Problem requirements
Could you continue the news report below about former UNMIL envoy Jordan Ryan's visit to Liberia, picking up after its final sentence?

Former UNMIL envoy, now Vice President for Peace Programs of Carter Center Jordan Ryan has expressed optimism in Liberia’s ability to take over its own security when UNMIL draws down by September 2016.
Mr. Ryan believes the country has done a lot of work and has developed an appreciable level of capacity over the years, but stressed the need for more community involvement and the use of alternative dispute resolution.
Mr. Ryan said doing so will help maintain a strong, peaceful, and hopeful nation ahead of UNMIL’s departure, which he noted is going to be perhaps one of the biggest and most important transitions Liberia has ever faced.
“It’s (Liberia) got a lot of the capacity that has been built already, there’s a lot of hard work that’s been done… “… the justice system is working, though not perfectly; but there is an understanding that more needs to be done of having the community being included,” said Ryan.
According to a release, the Carter Center Vice President spoke over the weekend in Gbarnga City, Bong County, following a special reception ceremony in his honor, by traditional leaders and local authorities. Mr. Ryan, who left Liberia Saturday, was in Liberia’s Central region as part of a weeklong visit to assess the impact of the Centers work in the country and see firsthand progress in sustaining the peace.
Youths, women group, the elderly and over twenty traditional leaders including Paramount, clan and general town chiefs along with Bong County Acting Superintendent Anthony Sherif, held a special reception ceremony in his honor and in appreciation of The Carter Center’s interventions.
Our reporter says it was a jubilant scene, as the traditional leaders gowned Mr. Ryan with one of the best locally made gowns and admitted him into the local chieftaincy with the name ‘Paramount Chief Flomo Wennah’. They were particularly grateful for the Center’s for training them to know their rights and responsibilities amicably settle disputes including land matters and tolerate gender equality.

Collected data
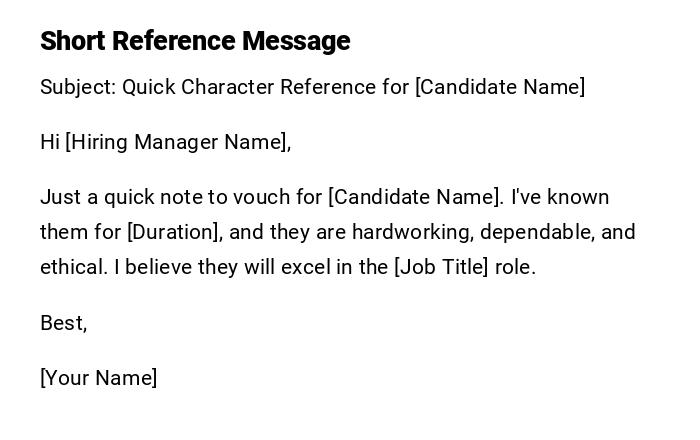The width and height of the screenshot is (700, 440).
Task: Select the Candidate Name placeholder in subject line
Action: 500,87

Exercise response
“Those days were seen as property of our husbands and banned from taking part in discussions with men, but through Carter Center’s programs we are now being placed in positions of leadership,” said a female Paramount Chief Mary Marteh.
“If Jimmy Carter was living in Liberia we were going to reelect him,” Suakoko Clan Chief John exclaimed as they narrated to Mr. Ryan how the Carter Center’s work is impacting them. Chief John, in his 70s, recounted the Center’s intervention during the Ebola crisis and how it empowered them to take anti Ebola messages to their people across the length and breadth of the country, an effort which contributed to the eradication of the disease.
Also speaking, Paramount Chief Arthur Wennah pleaded for the Carter Center to continue its programs and also consider providing logistical support, such as construction offices and providing vehicles for them. The Carter Center is working in seven counties, implementing four programs: Freedom of Information, Mental Health and Alternative Dispute Resolution Programs.
For his part, Mr. Ryan expressed delight over the strong collaboration among women, youth and the elders in promoting peace. The release said Mr. Ryan however reaffirmed the Carter Center’s commitment to continue working with Liberians through its projects but urged the need for citizens to continue to work together.
“First I have to say is deep thanks to you, your leadership; your ability to go out to the people and keep issues at the fore front through mediation. “I am so glad that the little the Carter Center does, you have taken it and pushed it out even further,” said Mr. Ryan, adding that his institution was glad to have played its role in fight the Ebola virus. He also paid tribute to the Liberian staff working for the Cater Center.
“Well, at the Carter Center we are wage peace. We are warriors for peace. We fight against disease and build hope. “And you are living examples of people who can wage peace, fight disease and build”, Jordan said in response to his honor and conference of a Paramount chief title.
While in Bong County, the former UN envoy visited the Peace and Justice Regional Hub on the outskirts of Gbarnga, when met with managers of the facility. The hub, which serves Bong, Lofa and Nimba Counties, was built by the UN to help make justice accessible to the people and enable rapid respond to situations that may arise in the area.
Just before traveling to Bong County, Mr. Ryan held meetings with series of senior government officials discussing critical issues surrounding government’s plans ahead of UNMIL drawn down and the 2017 general and Presidential elections.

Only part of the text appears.